Peer Code Reviews in a Mercurial World

Mercurial, or Hg, is a brilliant DVCS (Distributed Version Control System). Personally I think it’s much better than Git, but that’s a whole religious war in itself. If you’re not familiar with at least one of these systems, do yourself a favour and take a read of hginit.com.

Massive disclaimer: This worked for our team. Your team is different. Be intelligent. Use what works for you.

The Need for Peer Code Reviews

I’ve previously worked in a number of environments which required peer code reviews before check-ins. For those not familiar, the principle is simple – get somebody else on the team to come and validate your work before you hit the check-in button. Now, before anybody jumps up and says this is too controlling, let me highlight that this was back in the unenlightened days of centralised VCSs like Subversion and TFS.

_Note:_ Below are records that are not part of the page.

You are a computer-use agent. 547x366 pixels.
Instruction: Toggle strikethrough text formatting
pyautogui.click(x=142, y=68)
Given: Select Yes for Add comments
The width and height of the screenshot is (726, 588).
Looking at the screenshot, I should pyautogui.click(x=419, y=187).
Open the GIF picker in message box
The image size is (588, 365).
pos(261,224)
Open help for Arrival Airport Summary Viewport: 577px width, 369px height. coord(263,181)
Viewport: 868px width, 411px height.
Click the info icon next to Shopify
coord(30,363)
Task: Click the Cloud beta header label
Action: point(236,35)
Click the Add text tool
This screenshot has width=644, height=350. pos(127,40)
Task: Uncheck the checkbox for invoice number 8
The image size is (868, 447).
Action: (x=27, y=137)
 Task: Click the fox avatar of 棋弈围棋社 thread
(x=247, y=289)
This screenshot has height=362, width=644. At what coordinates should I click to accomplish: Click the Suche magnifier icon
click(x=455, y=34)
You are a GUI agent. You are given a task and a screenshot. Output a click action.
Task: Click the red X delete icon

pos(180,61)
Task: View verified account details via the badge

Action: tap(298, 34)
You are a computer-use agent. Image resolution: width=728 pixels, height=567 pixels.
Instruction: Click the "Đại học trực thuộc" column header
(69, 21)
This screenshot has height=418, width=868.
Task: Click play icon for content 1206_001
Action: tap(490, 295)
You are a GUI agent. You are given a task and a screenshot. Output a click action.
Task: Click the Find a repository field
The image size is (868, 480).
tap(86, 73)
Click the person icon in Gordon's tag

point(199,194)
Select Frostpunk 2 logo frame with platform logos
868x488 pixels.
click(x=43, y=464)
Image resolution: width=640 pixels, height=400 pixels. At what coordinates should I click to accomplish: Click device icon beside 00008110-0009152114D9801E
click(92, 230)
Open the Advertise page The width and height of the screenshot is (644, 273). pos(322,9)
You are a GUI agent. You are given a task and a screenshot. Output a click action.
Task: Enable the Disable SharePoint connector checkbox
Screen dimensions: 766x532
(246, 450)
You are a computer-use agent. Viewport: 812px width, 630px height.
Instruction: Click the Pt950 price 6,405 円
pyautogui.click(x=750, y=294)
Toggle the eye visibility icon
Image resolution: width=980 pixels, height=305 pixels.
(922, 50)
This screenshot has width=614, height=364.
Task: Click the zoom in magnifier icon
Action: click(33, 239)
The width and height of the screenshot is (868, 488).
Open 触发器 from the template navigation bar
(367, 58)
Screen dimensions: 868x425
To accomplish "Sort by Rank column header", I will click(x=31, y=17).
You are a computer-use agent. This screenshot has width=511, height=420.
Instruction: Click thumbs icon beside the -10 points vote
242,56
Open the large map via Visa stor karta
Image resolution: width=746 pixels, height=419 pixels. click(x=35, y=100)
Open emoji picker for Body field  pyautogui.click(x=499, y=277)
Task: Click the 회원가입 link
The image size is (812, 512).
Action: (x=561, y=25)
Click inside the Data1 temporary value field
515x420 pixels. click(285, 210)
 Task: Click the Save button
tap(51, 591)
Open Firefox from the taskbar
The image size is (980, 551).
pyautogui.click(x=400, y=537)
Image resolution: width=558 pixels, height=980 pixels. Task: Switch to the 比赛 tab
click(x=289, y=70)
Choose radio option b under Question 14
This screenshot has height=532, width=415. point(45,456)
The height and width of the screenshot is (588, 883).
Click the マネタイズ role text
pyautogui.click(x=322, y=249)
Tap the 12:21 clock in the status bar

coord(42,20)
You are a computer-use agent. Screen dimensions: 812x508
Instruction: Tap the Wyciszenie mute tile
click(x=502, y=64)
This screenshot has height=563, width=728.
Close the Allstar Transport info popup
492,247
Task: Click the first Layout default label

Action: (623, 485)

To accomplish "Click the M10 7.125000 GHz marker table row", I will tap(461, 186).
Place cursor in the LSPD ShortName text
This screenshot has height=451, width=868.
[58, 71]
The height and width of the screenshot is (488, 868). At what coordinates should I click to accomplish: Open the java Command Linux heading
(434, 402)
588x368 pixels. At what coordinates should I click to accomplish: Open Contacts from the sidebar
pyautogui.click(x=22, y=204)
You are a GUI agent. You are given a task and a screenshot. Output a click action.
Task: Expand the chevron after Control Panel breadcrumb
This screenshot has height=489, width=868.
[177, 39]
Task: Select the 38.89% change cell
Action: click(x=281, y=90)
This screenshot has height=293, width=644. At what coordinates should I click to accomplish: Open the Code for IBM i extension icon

This technique is just another tool in the toolbox for finding problems early. The earlier you find them, the quicker and cheaper they are to fix.

  • If you’ve completely misinterpreted the task, the reviewer is likely to pick up on this. If they’ve completely misinterpreted the task, it spurs a discussion between the two of you that’s likely to help them down the track.
  • Smaller issues like typos can be found and fixed immediately, rather than being relegated to P4 bug status and left festering for months on end.
  • Even if there aren’t any issues, it’s still useful as a way of sharing knowledge around the team about how various features have been implemented.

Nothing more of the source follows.